Konigsberg Iain R, Vu Thao, Liu Weixuan, Litkowski Elizabeth M, Pratte Katherine A, Vargas Luciana B, Gilmore Niles, Abdel-Hafiz Mohamed, Manichaikul Ani W, Cho Michael H, Hersh Craig P, DeMeo Dawn L, Banaei-Kashani Farnoush, Bowler Russell P, Lange Leslie A, Kechris Katerina J
Department of Biomedical Informatics, University of Colorado - Anschutz Medical Campus, Aurora, CO.
Department of Biostatistics and Informatics, University of Colorado - Anschutz Medical Campus, Aurora, CO.
medRxiv. 2024 Feb 28:2024.02.26.24303069. doi: 10.1101/2024.02.26.24303069.
Studies have identified individual blood biomarkers associated with chronic obstructive pulmonary disease (COPD) and related phenotypes. However, complex diseases such as COPD typically involve changes in multiple molecules with interconnections that may not be captured when considering single molecular features.
Leveraging proteomic data from 3,173 COPDGene Non-Hispanic White (NHW) and African American (AA) participants, we applied sparse multiple canonical correlation network analysis (SmCCNet) to 4,776 proteins assayed on the SomaScan v4.0 platform to derive sparse networks of proteins associated with current vs. former smoking status, airflow obstruction, and emphysema quantitated from high-resolution computed tomography scans. We then used NetSHy, a dimension reduction technique leveraging network topology, to produce summary scores of each proteomic network, referred to as NetSHy scores. We next performed genome-wide association study (GWAS) to identify variants associated with the NetSHy scores, or network quantitative trait loci (nQTLs). Finally, we evaluated the replicability of the networks in an independent cohort, SPIROMICS.
We identified networks of 13 to 104 proteins for each phenotype and exposure in NHW and AA, and the derived NetSHy scores significantly associated with the variable of interests. Networks included known (sRAGE, ALPP, MIP1) and novel molecules (CA10, CPB1, HIS3, PXDN) and interactions involved in COPD pathogenesis. We observed 7 nQTL loci associated with NetSHy scores, 4 of which remained after conditional analysis. Networks for smoking status and emphysema, but not airflow obstruction, demonstrated a high degree of replicability across race groups and cohorts.

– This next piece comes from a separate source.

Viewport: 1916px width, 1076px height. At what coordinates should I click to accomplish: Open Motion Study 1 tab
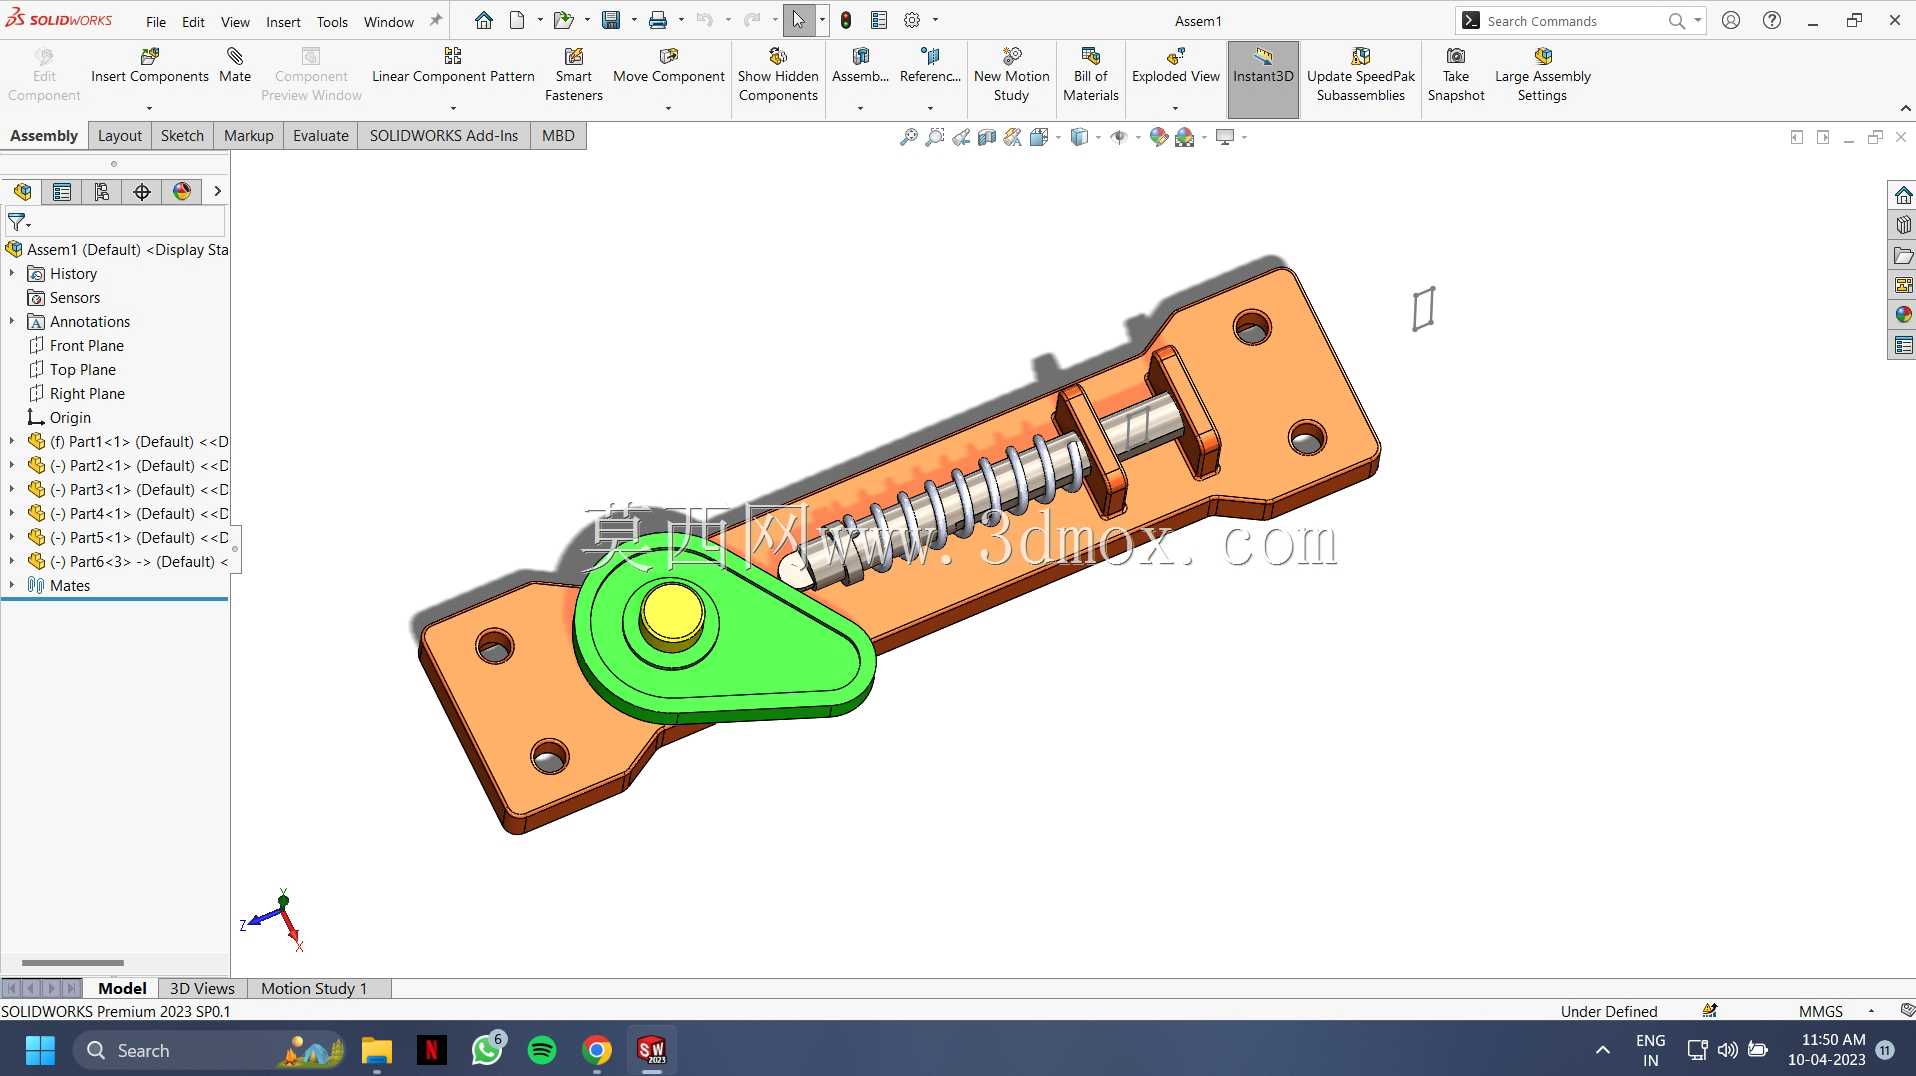pyautogui.click(x=314, y=988)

In this work, we apply state-of-the-art molecular network generation and summarization approaches to proteomic data from COPDGene participants to uncover protein networks associated with COPD phenotypes. We further identify genetic associations with networks. This work discovers protein networks containing known and novel proteins and protein interactions associated with clinically relevant COPD phenotypes across race groups and cohorts.

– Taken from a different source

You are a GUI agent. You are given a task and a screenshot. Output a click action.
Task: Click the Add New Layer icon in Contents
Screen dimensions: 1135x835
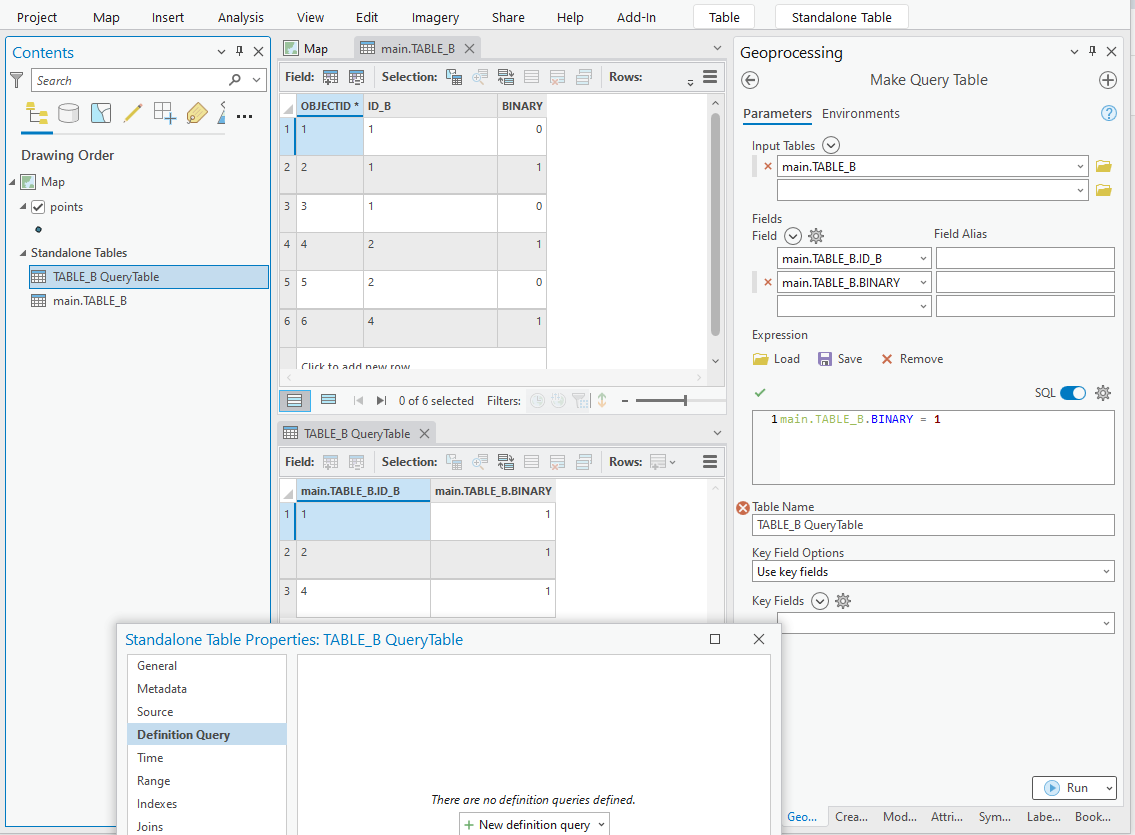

研究已经确定了与慢性阻塞性肺疾病(COPD)及相关表型相关的个体血液生物标志物。然而,像COPD这样的复杂疾病通常涉及多个分子的变化,这些分子之间存在相互联系,仅考虑单一分子特征时可能无法捕捉到这些联系。
利用来自3173名COPDGene非西班牙裔白人(NHW)和非裔美国人(AA)参与者的蛋白质组数据,我们将稀疏多重典型相关网络分析(SmCCNet)应用于在SomaScan v4.0平台上检测的4776种蛋白质,以推导与当前吸烟状态与既往吸烟状态、气流阻塞以及从高分辨率计算机断层扫描定量得出的肺气肿相关的蛋白质稀疏网络。然后,我们使用NetSHy(一种利用网络拓扑结构的降维技术)来生成每个蛋白质组网络的汇总分数,即NetSHy分数。接下来,我们进行全基因组关联研究(GWAS)以识别与NetSHy分数相关的变异,即网络数量性状位点(nQTL)。最后,我们在一个独立队列SPIROMICS中评估了这些网络的可重复性。

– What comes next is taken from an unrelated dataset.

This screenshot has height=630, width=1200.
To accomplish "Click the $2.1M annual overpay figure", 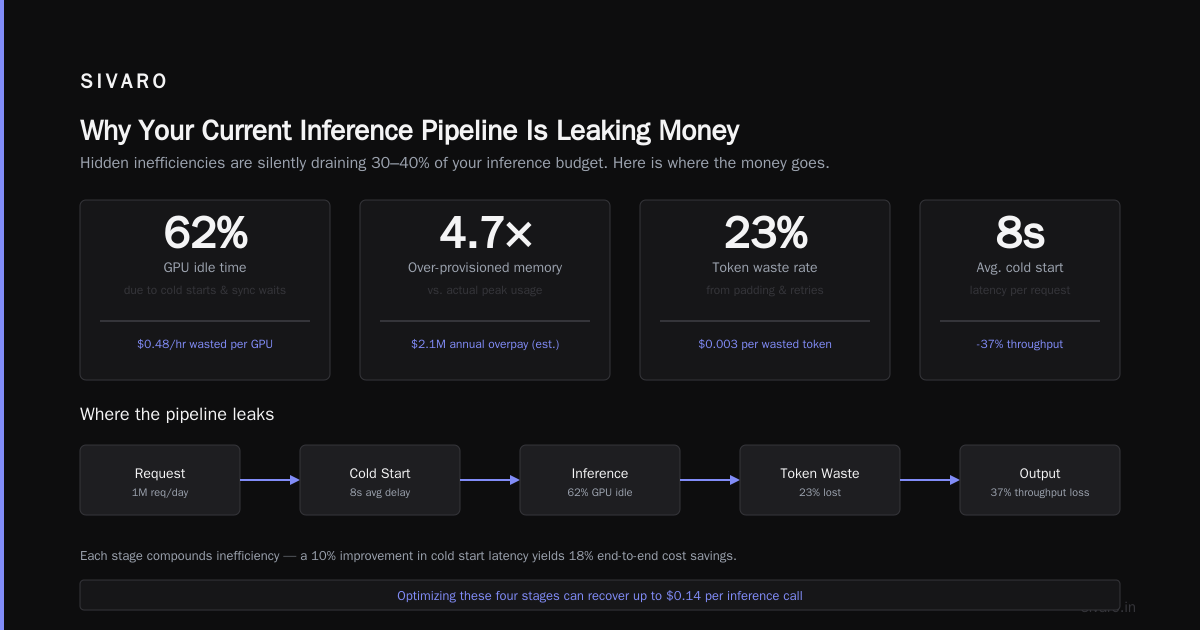I will click(x=485, y=344).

我们在NHW和AA中为每种表型和暴露确定了由13至104种蛋白质组成的网络,并且推导得出的NetSHy分数与感兴趣的变量显著相关。这些网络包括已知分子(sRAGE、ALPP、MIP1)和新分子(CA10、CPB1、HIS3、PXDN)以及参与COPD发病机制的相互作用。我们观察到7个与NetSHy分数相关的nQTL位点,其中4个在条件分析后仍然存在。吸烟状态和肺气肿的网络,而非气流阻塞的网络,在不同种族群体和队列中表现出高度的可重复性。
在这项工作中,我们将最先进的分子网络生成和汇总方法应用于COPDGene参与者的蛋白质组数据,以揭示与COPD表型相关的蛋白质网络。我们进一步确定了与网络的遗传关联。这项工作发现了包含已知和新蛋白质以及与不同种族群体和队列中临床相关COPD表型相关的蛋白质相互作用的蛋白质网络。